Vaccination — Vaccination can reduce your chances of getting the flu and transmitting it to others. Vaccination each year is recommended for everyone aged 6 months and older.
Vaccination is particularly recommended for:
All children and adolescents aged 6 months to 18 years of age. This is especially true for those receiving long-term aspirin therapy. That is because children taking aspirin are at increased risk for experiencing a serious illness called Reye's syndrome if they get influenza infection.
All people older than 50 years
Women who are pregnant or will be pregnant during the influenza season
Adults and children who have disorders that affect their:
Lungs, including chronic lung disorders such as asthma
Metabolism (including diabetes)
Adults and children whose immune systems are suppressed
Adults and children who have any condition that can:
Compromise lung function
Compromise the handling of respiratory secretions
Increase the risk for aspiration such as mental impairment, spinal cord injuries, seizure disorders, or other neuromuscular disorders.
Residents of nursing homes and other chronic-care facilities
Adults or children who are in close contact with:
Children younger than 5 years (especially children younger than 6 months)
Adults older than 50 years
Adults or children who are in close contact with people who have medical conditions that put them at higher risk for severe complications from influenza
For maximum effectiveness, doctors advise getting vaccinated at the start of flu season.
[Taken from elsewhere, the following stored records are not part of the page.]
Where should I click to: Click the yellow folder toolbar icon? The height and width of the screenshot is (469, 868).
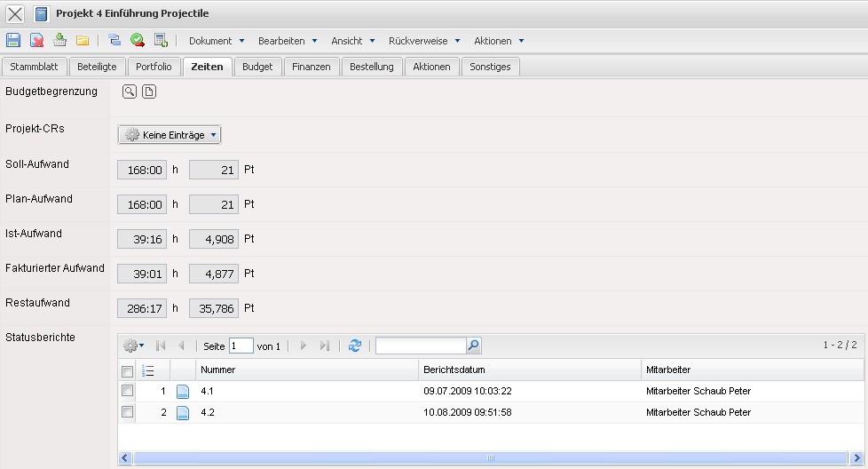(83, 40)
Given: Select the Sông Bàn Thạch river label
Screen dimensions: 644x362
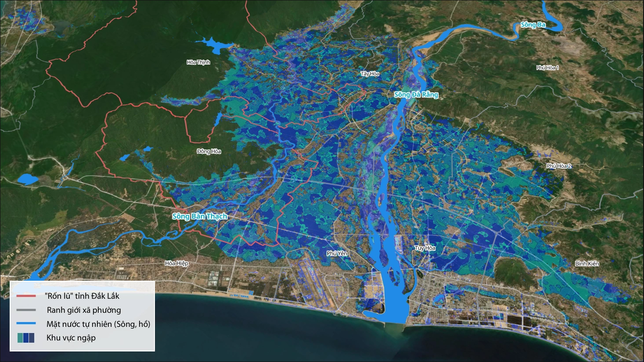Looking at the screenshot, I should (200, 216).
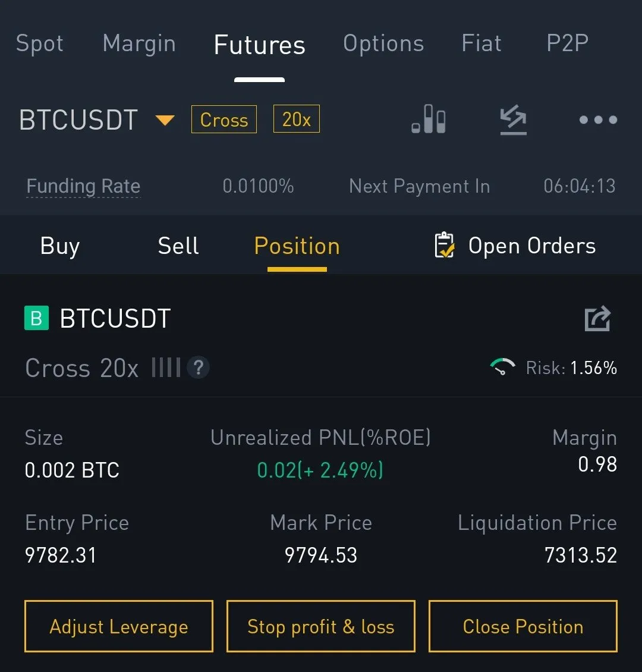Open the P2P tab
The height and width of the screenshot is (672, 642).
pyautogui.click(x=567, y=43)
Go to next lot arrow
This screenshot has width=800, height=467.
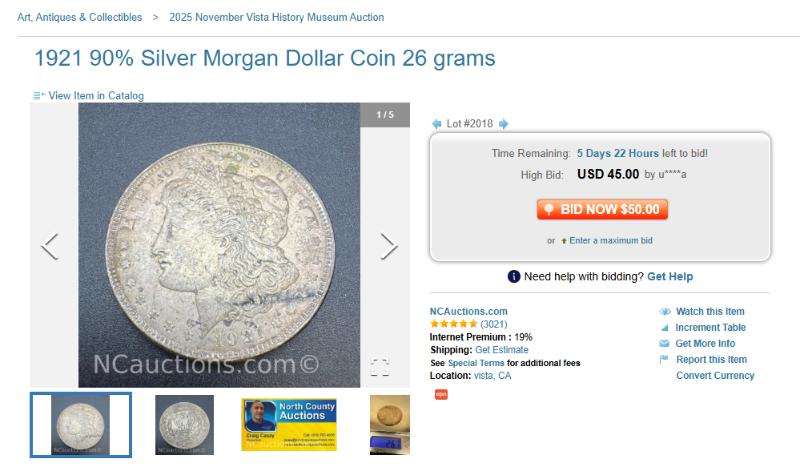coord(504,124)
This generally means October or November.
Other ways to protect yourself from getting the flu:
FluMist — Healthy people between the ages of 2 and 49 have an alternative to the flu shot. FluMist is an intranasal vaccine spray. It appears to offer similar protection to the flu shot. FluMist uses a deactivated live virus rather than the killed virus in the shot. FluMist is not any more effective than the standard flu shot.
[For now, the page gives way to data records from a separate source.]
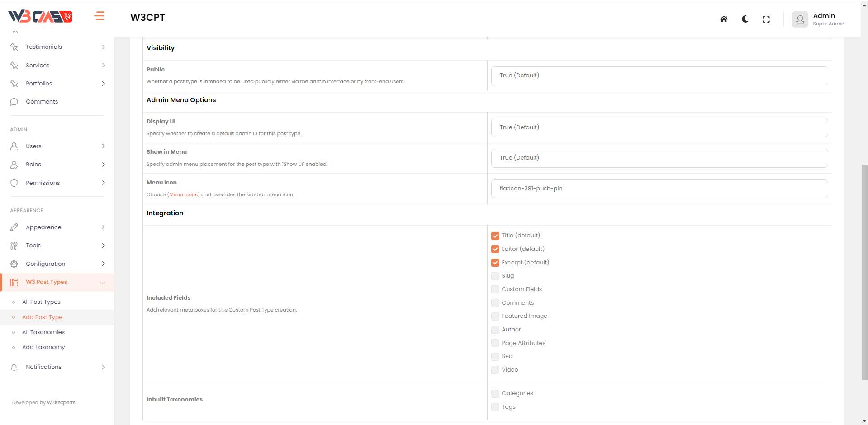Open the Menu Icons link
This screenshot has width=868, height=425.
pyautogui.click(x=183, y=195)
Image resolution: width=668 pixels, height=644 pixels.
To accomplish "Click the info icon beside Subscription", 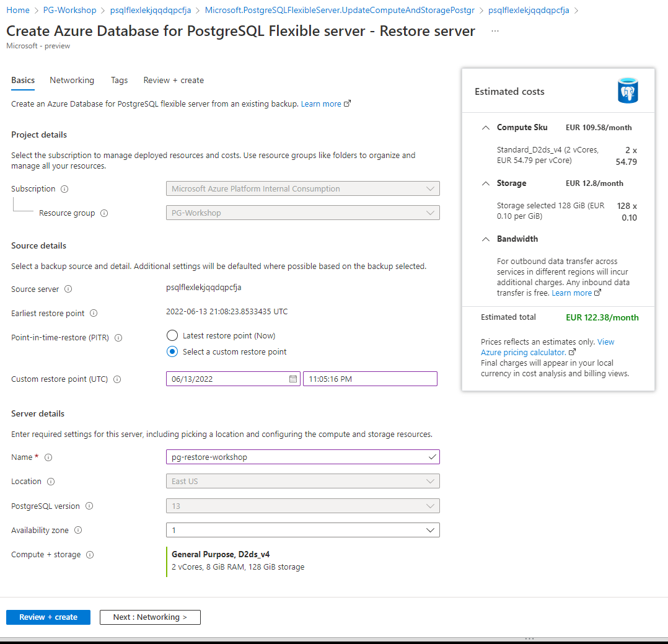I will tap(66, 188).
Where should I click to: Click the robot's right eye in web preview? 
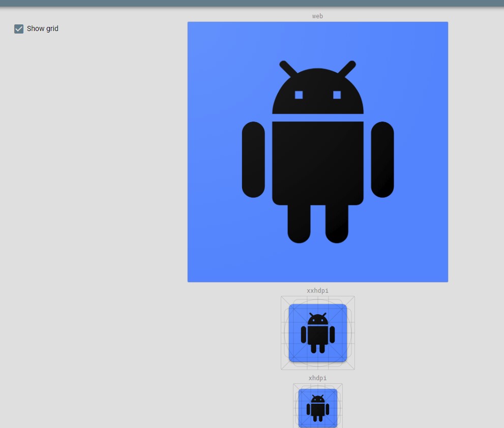(x=336, y=94)
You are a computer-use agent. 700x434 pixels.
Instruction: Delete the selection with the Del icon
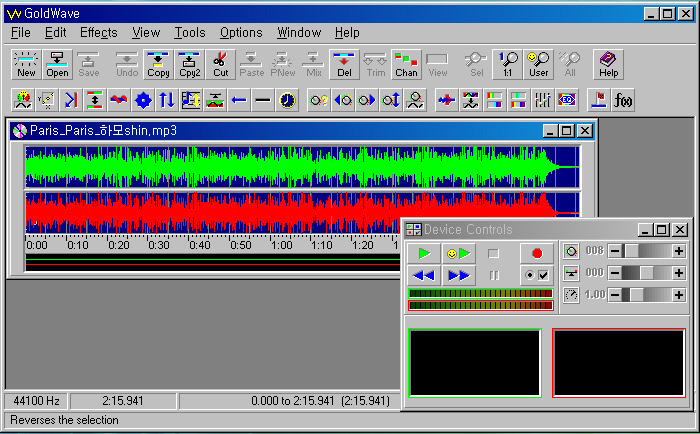tap(344, 64)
People at the highest risk for flu should still receive the injected vaccine. This includes people older than 49 and those with chronic health conditions.
Good hygiene — The virus usually is passed through the air, by coughing. It also is passed by direct contact, such as shaking hands or kissing.
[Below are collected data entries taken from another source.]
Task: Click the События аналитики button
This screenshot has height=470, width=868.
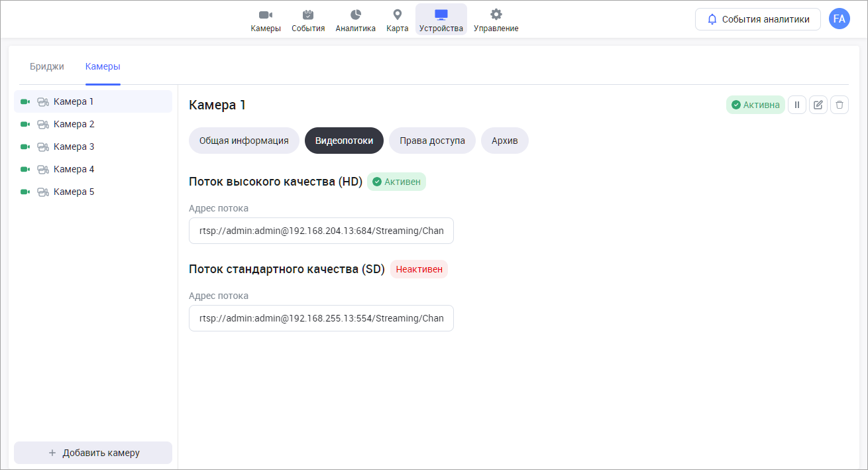Action: coord(757,19)
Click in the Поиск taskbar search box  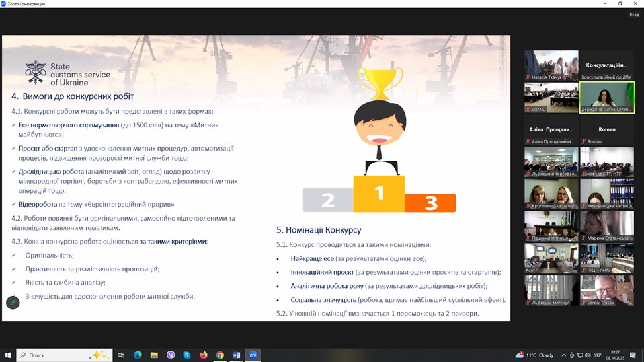click(x=60, y=355)
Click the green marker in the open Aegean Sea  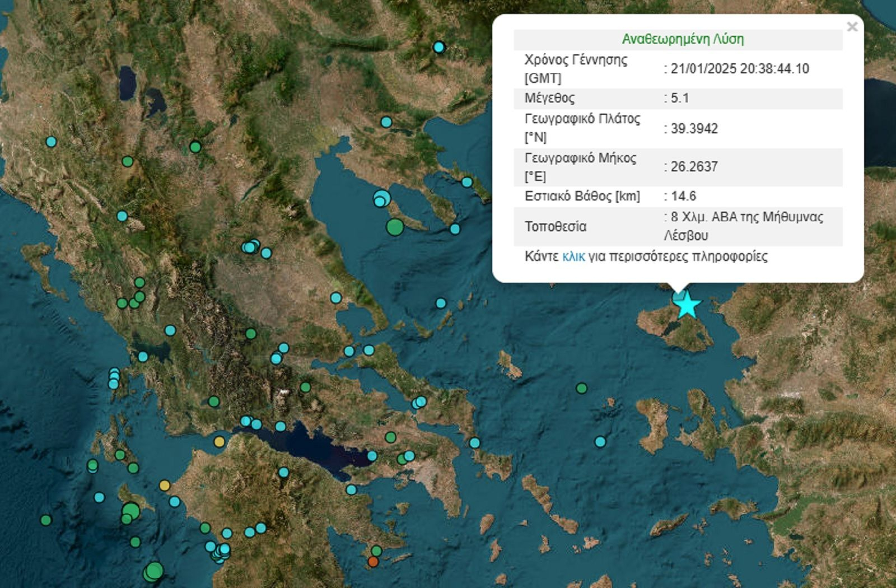(582, 388)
Practicing good hygiene can help you to avoid getting the flu or spreading it to others. Good hygiene includes covering your mouth when you cough and washing your hands frequently.
Antiviral drugs — Zanamivir (Relenza) and oseltamivir (Tamiflu) can substantially reduce your chance of getting the flu if they are taken just before an expected outbreak.
Zanamivir is given by inhalation from a nebulizer. It is approved for prevention in people ages 5 and older and for treatment in people ages 7 and older.
Oseltamivir is available in tablet form. It is approved for prevention and treatment in patients older than one year.